Erdogan, who has won three successive elections and has a huge parliamentary majority, did not comment on domestic matters at a news conference in Algiers on Tuesday. His return to Turkey on Thursday and any comments he makes could prove pivotal to the unrest.

“The main concern for the moment is that the prime minister should hold his silence,” said one diplomat close to the administration. “Whatever he says seems to stir feelings.”

U.S. Vice-President Joe Biden, reflecting concern about stability in a NATO ally in the Middle East, urged the Turkish government to respect the rights of political opponents.

“Today’s Turkey has a chance to demonstrate that there’s no need to choose between economic advancement and democracy, the system that empowers the winners of elections and yet protects whose who are in opposition,” Biden said.
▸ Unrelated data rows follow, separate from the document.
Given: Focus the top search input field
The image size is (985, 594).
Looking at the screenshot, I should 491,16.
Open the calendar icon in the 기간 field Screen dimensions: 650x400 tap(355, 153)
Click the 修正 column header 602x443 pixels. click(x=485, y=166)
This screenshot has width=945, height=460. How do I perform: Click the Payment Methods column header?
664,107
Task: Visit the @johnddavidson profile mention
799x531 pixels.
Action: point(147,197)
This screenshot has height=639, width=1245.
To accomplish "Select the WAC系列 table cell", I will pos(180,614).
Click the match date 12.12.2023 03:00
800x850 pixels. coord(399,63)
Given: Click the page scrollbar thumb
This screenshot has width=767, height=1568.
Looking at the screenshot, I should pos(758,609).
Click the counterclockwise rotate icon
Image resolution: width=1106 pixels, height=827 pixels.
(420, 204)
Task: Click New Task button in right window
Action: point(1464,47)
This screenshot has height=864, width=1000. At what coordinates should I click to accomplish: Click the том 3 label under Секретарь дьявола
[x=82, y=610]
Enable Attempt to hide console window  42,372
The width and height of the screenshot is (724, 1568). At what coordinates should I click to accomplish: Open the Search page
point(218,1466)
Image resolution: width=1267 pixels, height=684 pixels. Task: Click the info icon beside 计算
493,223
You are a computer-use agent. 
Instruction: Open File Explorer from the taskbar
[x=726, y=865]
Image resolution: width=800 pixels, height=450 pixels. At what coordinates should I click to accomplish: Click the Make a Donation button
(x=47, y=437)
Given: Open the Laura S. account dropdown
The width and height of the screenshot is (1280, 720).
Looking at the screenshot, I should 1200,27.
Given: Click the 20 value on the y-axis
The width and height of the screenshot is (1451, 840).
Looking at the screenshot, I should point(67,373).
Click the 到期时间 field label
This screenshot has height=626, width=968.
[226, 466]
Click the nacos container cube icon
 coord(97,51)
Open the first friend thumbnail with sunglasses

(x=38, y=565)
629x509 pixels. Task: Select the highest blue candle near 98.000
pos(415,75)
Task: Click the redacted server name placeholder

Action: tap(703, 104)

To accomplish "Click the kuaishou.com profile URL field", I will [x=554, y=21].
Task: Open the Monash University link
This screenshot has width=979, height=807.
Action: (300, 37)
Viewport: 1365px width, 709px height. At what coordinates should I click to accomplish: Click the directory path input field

The United States has held up Erdogan’s Turkey as an example of an Islamic democracy that could be imitated throughout the Middle East. But domestic opponents argue that, for all the economic advances under him and early democratic reform, events have recently taken a more authoritarian turn.

They also accuse him of pursuing an “Islamist” agenda by easing restrictions on the wearing of headscarves – symbol of female Islamic piety – in state institutions, limiting alcohol sales and promoting broader religious projects. Erdogan denies any ambition to undermine Turkey’s secular constitution.

In the western port city of Izmir, police raided 38 addresses and detained 25 people on suspicion of stirring insurrection on social media with comments on the protest, opposition CHP party deputy Alaattin Yuksel told Reuters.

Police declined comment.

In a television interview this week, Erdogan described social media, including Twitter, as a “scourge”.

Clashes spread overnight to the eastern province of Tunceli, where police fired tear gas and water cannon at hundreds of protesters who set up barricades and threw stones at them, witnesses said.

Police intervened in a similar way against demonstrators in the capital, Ankara, as well in Hatay province on the Syrian border where a 22-year-old man died after being hit in the head at a rally late on Monday.

The DISK union confederation, including unions in the metalworking, health and energy sectors, was due to stage a walkout on Wednesday, joining another labour confederation in a protest against the government.